Ik ben geen onderzoeker en ga hier ook geen onderzoek naar doen maar de uitspraak van Wouter Vanstiphout raakte me en dingen die me raken, hebben me meestal wel iets te vertellen. Dus ga ik er maar even op door. Misschien heb ik jullie als lezer dan ook iets te vertellen.

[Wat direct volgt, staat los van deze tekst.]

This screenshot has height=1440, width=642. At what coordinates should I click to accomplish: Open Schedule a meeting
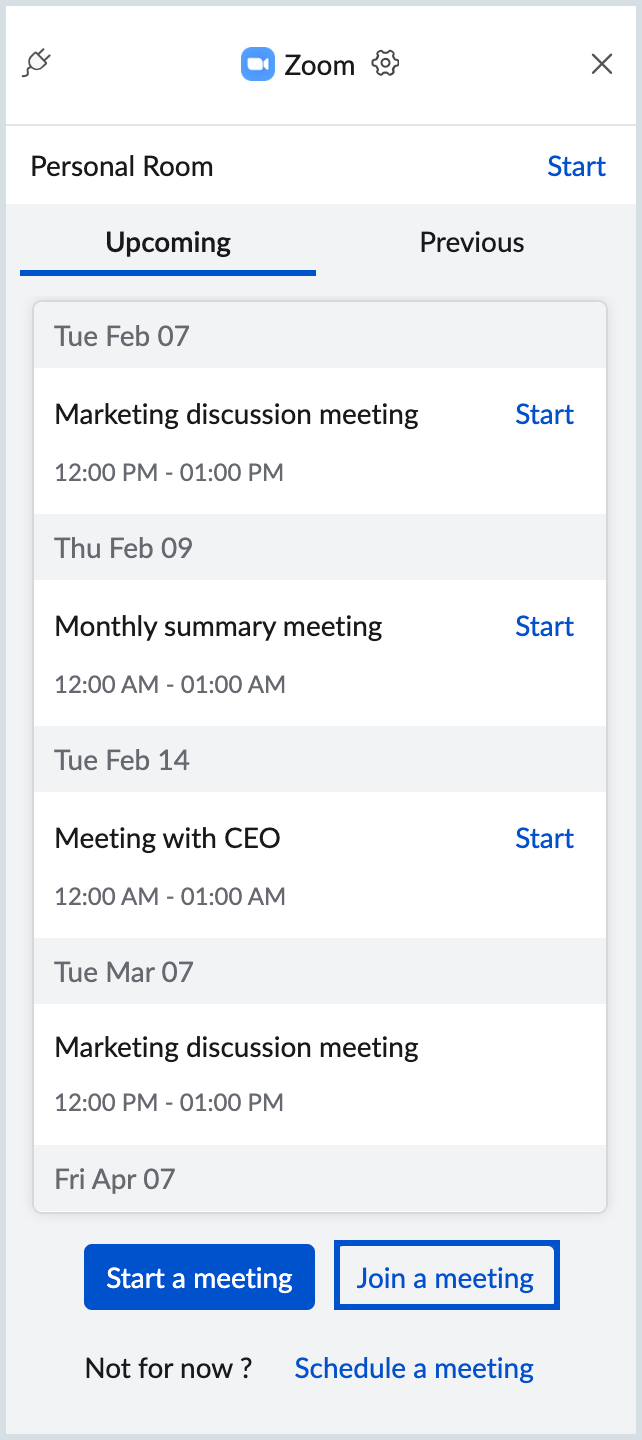(x=413, y=1367)
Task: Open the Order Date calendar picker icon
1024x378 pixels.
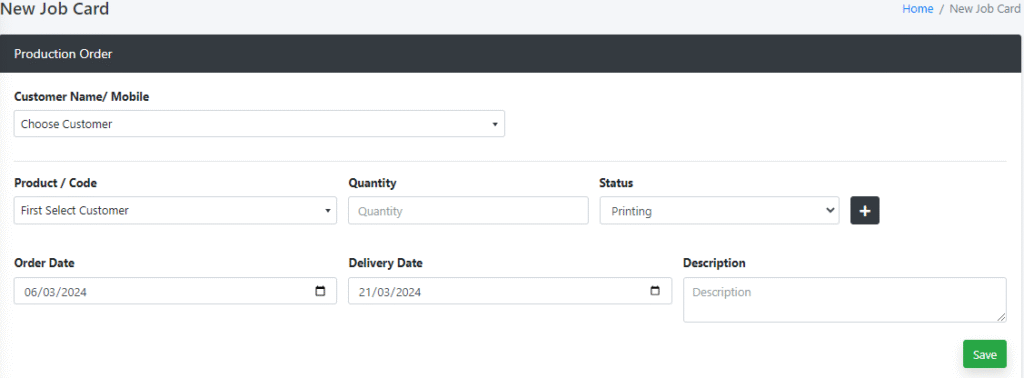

Zodra ik me, als volwassene bezig ga houden (al of niet naar aanleiding van een kritische vraag) met het nut van mijn bezigheden, schiet ik in de kramp. Ik kan er eindeloos aan afdoen, mijn bezigheden als coach bij stress of ontwikkel-vragen: ‘mensen moeten gewoon geld verdienen en niet zo eindeloos navelstaren’, ‘er zijn al zoveel coaches in Nederland: de ene helft coacht de andere helft’, ‘wat levert het nou op in harde euro’s’, etc. etc.
Kennelijk refereer ik bij het nut van mijn baan slechts aan het economisch nut in klinkende munt. Ik denk aan het op korte termijn meetbaar maken, in de zin van s m a r t. De vanzelfsprekendheid en het vertrouwen dat ik als mens van nature een zinvolle, nuttige bijdrage lever aan de grotere groep, zijn weg. Ik ga over mijn nut nadenken en dan is mijn plezier snel verdwenen.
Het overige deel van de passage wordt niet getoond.